Avec la fermeture de ce site, le groupe UPM se débarrasse de 228 salariés en France, mais met en péril un millier d’emplois indirects. Le centre de tri de l’agglomération de Rouen a, par exemple, déjà dû s’adapter. Pour le vice-président exécutif d’UPM, Winfrid Schaur, cette fermeture est ainsi justifiée :
« La demande de papier graphique en Europe est en baisse structurelle depuis plus de dix ans. Les plans annoncés sont une étape nécessaire pour assurer une production rentable sur les derniers actifs. » Autrement dit il s’agit de restaurer au sein du groupe une meilleure rentabilité de son capital malgré la demande croissante de papier recyclé.
Ce que nous dit ce dirigeant, c’est bien qu’il recherche un meilleur taux de profit sur le capital qu’il conserve, quitte à détruire du capital (fermeture d’une usine et licenciement collectif) même s’il dégage du profit, pour que le capital restant en dégage en encore plus. Dans une telle optique, on comprend bien que le groupe UPM n’a trouvé aucune offre de reprise « sérieuse » et qu’il n’en trouvera certainement pas.
Des solutions existent pourtant pour maintenir cette activité stratégique. Ainsi une commission industrielle a été composée en réunissant les acteurs concernés afin de valoriser le potentiel du site et faire émerger de nouvelles offres que celles rejetées par UPM. Un projet de Société Coopérative d’Intérêt Collectif (SCIC) – qui regrouperaient les entreprises du recyclage, les éditeurs de presse, les fournisseurs de papier recyclé, les collectivités et les personnels – est également envisagé afin de préserver le site faute de repreneur.
Un enjeu pour la transition environnementale
La filière du recyclage a un rôle majeur à jouer dans le cadre de la transition environnementale. D’après l’ADEME, le taux de recyclage est passé de 46,7% en 2012 à 58,6% en 2018, pour une prévision de 68% à l’horizon 2022. Pour le papier plus précisément, ce sont 67% de matières recyclées qui occupent près de 12.000 salariés en France d’après Copacel.
Le recyclage du papier permet d’économiser 12 térawatt-heure, c’est-à-dire l’équivalent de la consommation d’énergie d’une ville comme Lille.

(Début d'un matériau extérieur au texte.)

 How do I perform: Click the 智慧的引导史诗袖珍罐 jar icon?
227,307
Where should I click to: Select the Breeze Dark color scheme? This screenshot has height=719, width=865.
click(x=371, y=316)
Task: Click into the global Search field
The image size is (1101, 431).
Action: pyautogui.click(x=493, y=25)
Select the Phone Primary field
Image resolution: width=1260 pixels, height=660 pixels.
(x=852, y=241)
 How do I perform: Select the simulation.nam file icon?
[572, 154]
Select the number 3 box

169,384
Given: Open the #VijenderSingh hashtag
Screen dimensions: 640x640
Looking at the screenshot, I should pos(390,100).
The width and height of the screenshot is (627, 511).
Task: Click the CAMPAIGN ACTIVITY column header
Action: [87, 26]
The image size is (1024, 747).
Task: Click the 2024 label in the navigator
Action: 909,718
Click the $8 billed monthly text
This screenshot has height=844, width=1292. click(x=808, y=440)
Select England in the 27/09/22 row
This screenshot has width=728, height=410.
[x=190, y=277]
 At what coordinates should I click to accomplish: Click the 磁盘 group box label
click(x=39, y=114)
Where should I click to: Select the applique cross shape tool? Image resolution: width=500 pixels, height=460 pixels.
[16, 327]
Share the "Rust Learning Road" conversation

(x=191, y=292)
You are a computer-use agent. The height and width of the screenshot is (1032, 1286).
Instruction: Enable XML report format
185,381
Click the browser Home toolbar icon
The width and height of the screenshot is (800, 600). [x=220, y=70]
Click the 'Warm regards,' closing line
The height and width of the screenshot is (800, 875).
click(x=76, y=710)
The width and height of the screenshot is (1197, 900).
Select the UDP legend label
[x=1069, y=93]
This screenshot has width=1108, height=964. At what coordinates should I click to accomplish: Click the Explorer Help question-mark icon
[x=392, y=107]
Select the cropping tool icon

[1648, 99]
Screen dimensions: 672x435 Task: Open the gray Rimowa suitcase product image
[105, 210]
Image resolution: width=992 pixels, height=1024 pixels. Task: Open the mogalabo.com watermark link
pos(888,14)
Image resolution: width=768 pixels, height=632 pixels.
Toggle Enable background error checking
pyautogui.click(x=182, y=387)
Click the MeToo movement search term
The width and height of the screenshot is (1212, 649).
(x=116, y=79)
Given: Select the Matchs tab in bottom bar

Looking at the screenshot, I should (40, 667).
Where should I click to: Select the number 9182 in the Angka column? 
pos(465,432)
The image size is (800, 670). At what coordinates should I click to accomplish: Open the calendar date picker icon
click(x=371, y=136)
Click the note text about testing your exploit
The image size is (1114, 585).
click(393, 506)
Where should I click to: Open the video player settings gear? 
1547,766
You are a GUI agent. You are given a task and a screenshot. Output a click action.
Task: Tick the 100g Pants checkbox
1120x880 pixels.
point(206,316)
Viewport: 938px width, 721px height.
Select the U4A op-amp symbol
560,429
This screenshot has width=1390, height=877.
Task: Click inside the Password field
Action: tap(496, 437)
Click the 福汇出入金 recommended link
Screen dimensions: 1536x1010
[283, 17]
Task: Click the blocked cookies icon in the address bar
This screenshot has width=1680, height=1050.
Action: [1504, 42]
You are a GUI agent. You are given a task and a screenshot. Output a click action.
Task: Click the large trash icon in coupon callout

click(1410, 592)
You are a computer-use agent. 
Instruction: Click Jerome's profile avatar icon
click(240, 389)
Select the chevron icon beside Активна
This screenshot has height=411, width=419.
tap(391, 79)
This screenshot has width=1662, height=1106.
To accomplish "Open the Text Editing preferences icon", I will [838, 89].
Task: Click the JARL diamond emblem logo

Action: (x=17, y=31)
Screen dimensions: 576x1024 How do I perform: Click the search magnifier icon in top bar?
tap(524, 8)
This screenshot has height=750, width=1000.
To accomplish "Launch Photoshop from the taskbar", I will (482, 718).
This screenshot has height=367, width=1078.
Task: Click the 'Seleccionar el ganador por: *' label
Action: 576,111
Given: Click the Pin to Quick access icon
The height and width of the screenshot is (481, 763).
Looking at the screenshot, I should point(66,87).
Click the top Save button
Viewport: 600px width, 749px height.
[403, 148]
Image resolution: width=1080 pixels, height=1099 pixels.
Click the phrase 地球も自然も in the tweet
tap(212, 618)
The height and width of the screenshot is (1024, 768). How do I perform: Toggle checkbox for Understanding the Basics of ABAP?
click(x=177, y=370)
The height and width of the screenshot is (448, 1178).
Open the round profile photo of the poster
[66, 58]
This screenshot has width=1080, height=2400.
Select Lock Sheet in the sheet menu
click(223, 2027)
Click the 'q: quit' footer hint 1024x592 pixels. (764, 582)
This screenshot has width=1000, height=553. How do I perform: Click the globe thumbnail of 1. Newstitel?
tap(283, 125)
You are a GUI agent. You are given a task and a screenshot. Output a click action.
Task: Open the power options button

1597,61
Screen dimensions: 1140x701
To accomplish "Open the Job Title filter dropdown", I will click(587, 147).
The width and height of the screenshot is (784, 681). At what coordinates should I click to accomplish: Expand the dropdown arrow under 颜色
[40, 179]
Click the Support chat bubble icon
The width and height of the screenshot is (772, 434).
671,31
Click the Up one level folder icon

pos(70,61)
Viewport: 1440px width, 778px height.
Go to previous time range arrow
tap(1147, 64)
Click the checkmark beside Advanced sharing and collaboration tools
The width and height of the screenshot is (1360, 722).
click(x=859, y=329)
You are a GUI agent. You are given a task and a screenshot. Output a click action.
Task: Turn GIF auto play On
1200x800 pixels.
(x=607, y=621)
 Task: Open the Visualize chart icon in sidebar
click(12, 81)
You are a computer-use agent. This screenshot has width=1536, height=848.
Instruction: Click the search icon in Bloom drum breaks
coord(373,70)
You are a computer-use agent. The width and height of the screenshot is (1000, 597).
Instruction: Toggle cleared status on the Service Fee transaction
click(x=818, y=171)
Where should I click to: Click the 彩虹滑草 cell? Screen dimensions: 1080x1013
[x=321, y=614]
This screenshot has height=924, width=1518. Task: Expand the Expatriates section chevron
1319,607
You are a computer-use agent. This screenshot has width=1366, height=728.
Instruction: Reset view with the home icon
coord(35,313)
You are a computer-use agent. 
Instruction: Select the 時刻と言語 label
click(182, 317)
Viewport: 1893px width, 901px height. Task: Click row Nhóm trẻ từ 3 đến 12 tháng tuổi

Le recyclage du papier consomme en effet moins d’énergie que la fabrication du papier à partir du bois dont l’extraction de la cellulose qui sert de base à la fabrication de la pâte à papier nécessite des procédés plus énergivores. Il faut ainsi moins d’eau et les procédés de production dégagent environ 20 milliards de tonnes équivalent CO² en moins chaque année.
En ce qui concerne le site UPM Chapelle Darblay ce sont ainsi 350000 tonnes de papiers recyclés chaque année pour être à nouveau transformés en pâte à papier et produire du papier 100% recyclé. Celui-ci est destiné pour 30% au marché français pour le représente et 50% de la consommation française de papier journal. C’est donc un site essentiel pour permettre d’assurer une production de papier entièrement recyclé pour le pays.
Le site dispose enfin d’un emplacement stratégique. Proche de Rouen, l’usine Chapelle Darblay est raccordée à différents modes de transport pour ses produits et son approvisionnement, notamment le ferroviaire et le fluvial, qui représentent un enjeu central pour diminuer les émissions de CO² liées au transport. Jusque dans sa consommation d’énergie l’usine est avancée puisqu’elle est alimentée par une chaudière à bois à micro-cogénération qui est plus écologique d’une chaudière classique.